Democrats can use all the votes they can get. As evidenced during these last six years, Republicans have amassed a monopoly over the federal government – gaining a sturdy foothold in the legislative, executive, and judicial branch. To add to matters, the makeup of state governments has not been radically different.
Given the Democrats’ anemic appeal to voters and the rounding of the final lap in the midterm election season, the Mark Foley debacle could not have come at a better time. For Republicans, the embattled congressman has been a nightmare – equivalent to a reincarnated Bill Clinton out to haunt them. For Democrats, by contrast, Foley is the best thing since sliced bread.

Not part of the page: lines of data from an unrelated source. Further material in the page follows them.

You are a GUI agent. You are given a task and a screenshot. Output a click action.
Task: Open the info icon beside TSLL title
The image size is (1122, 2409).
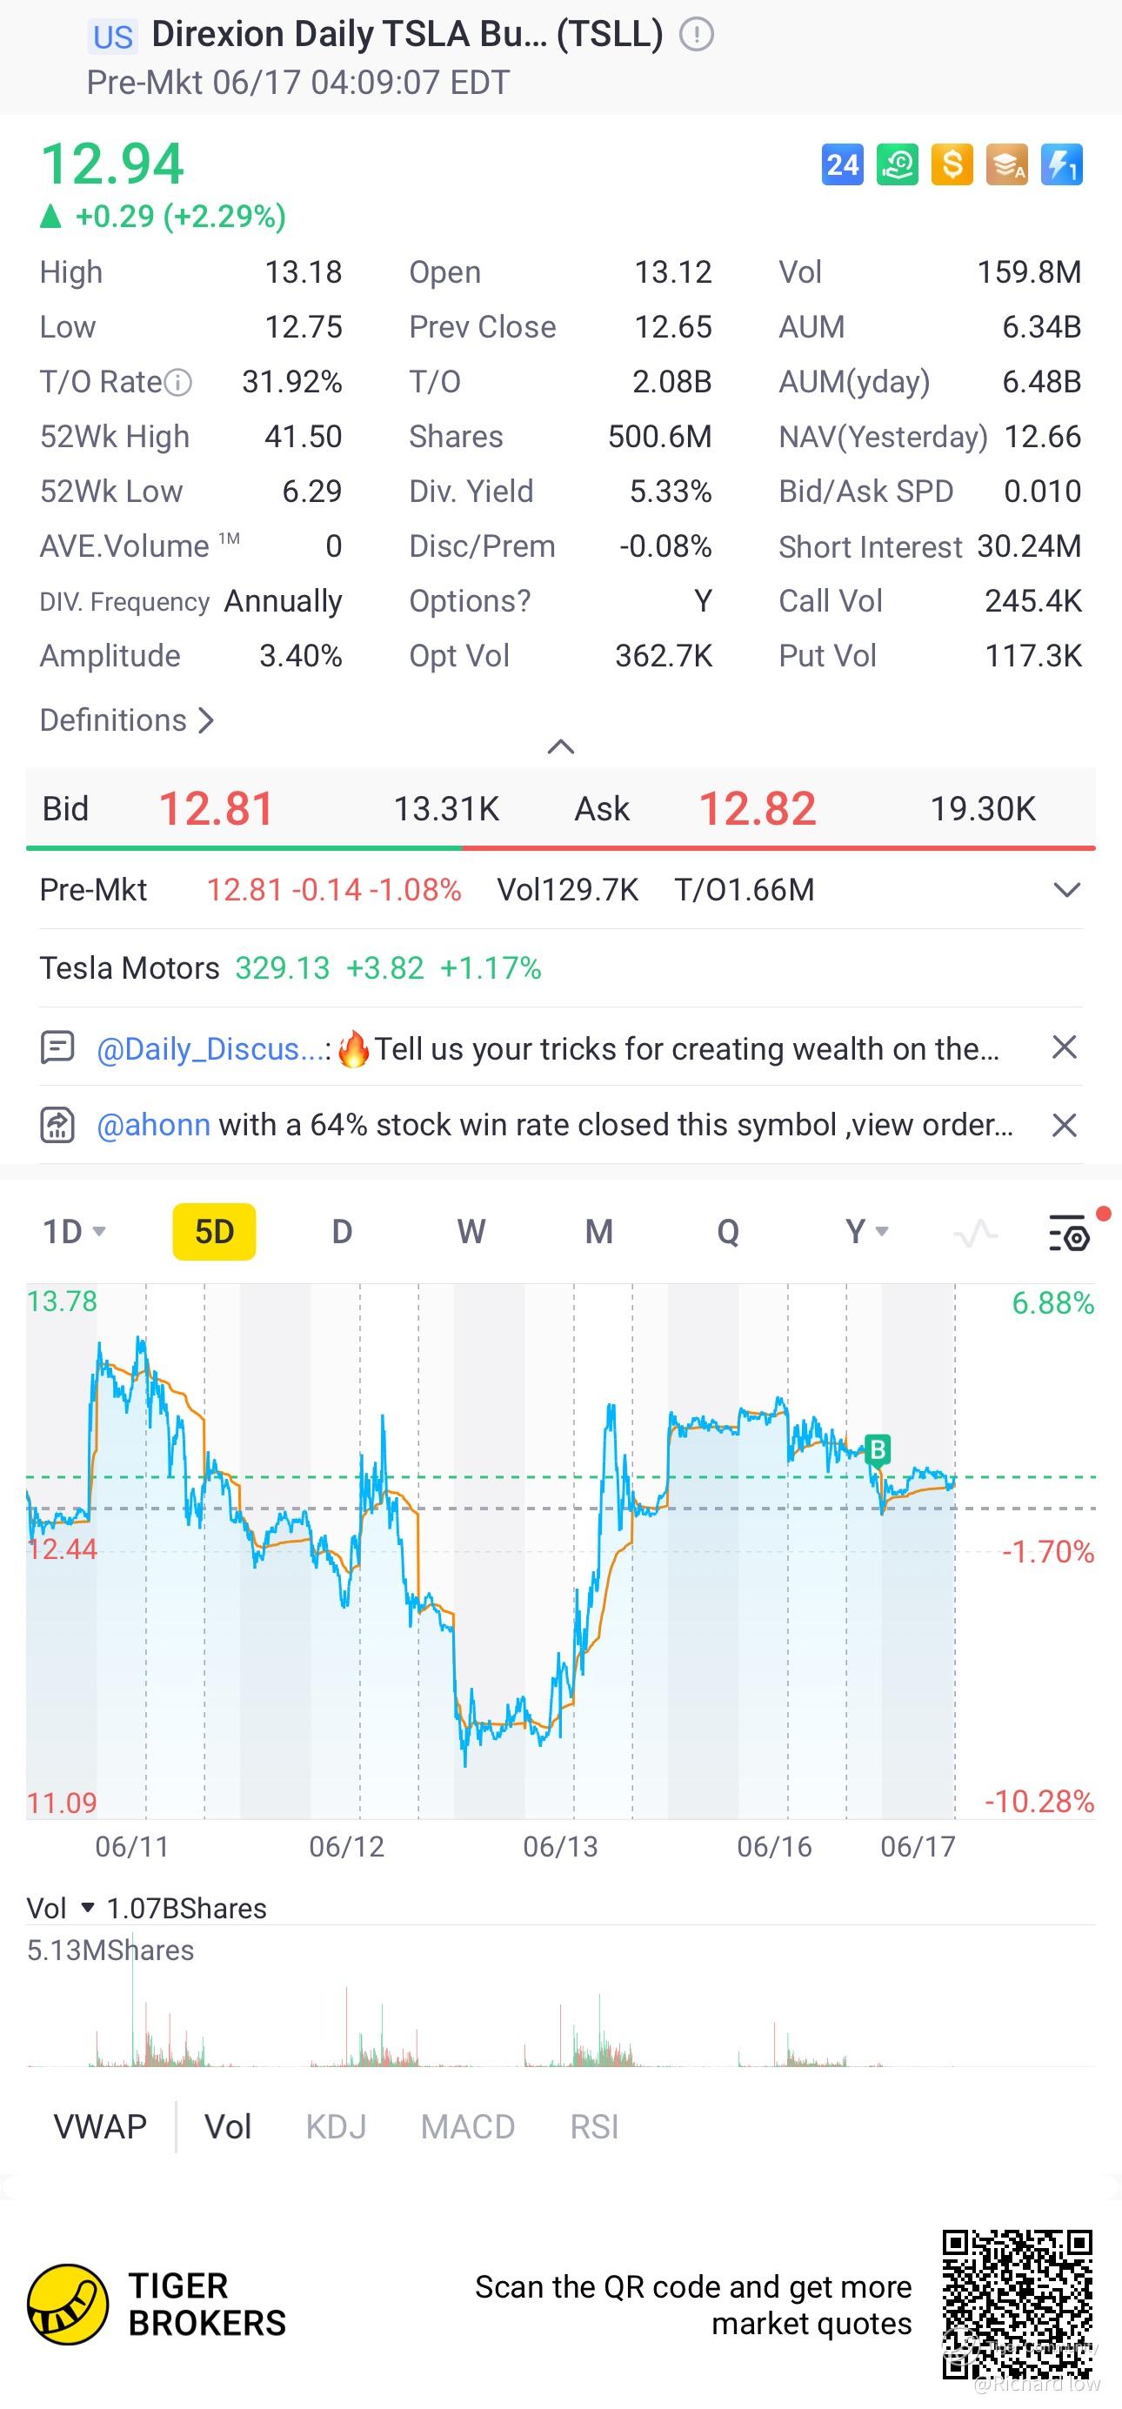pos(696,36)
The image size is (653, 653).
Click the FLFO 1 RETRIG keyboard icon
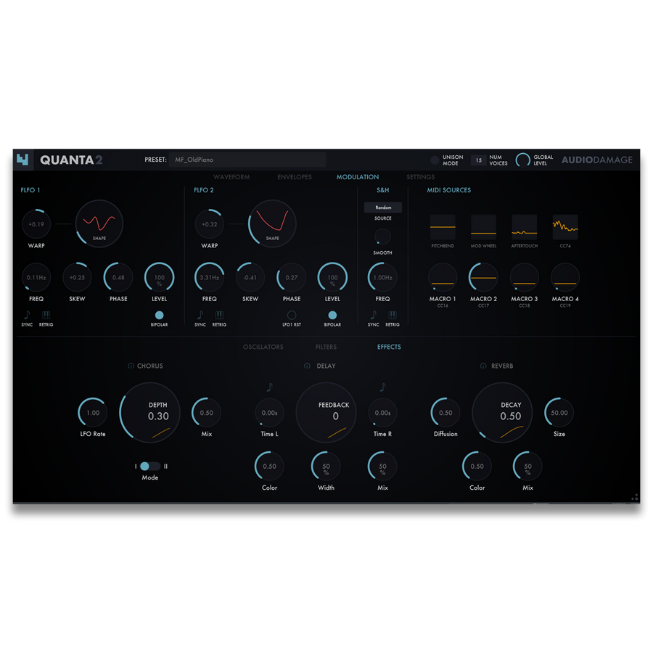click(45, 316)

What better way to dethrone the conservative moral zealots at the helm of power, than by exposing one of their own as a seducer of sixteen-year old pages? Ultimately, the GOP’s claim to fame as being the most morally righteous of the two political parties is up in flames.
To add insult to injury, Foley was not only tarred a child predator, he has also claimed to be an alcoholic, a homosexual, and the victim of child molestation by a Catholic priest. The collateral damage for the GOP has been astronomical, with some estimates indicating that the Foley scandal could amount to a thirty-seat loss.
The Democrats, for their part, are basking in the midst of a bruised and panicked Republican party. Having suffered countless cases of moral haranguing from the conservative aisle, Foley is considered a present from above and Democrats are definitely not looking this gift horse in the mouth.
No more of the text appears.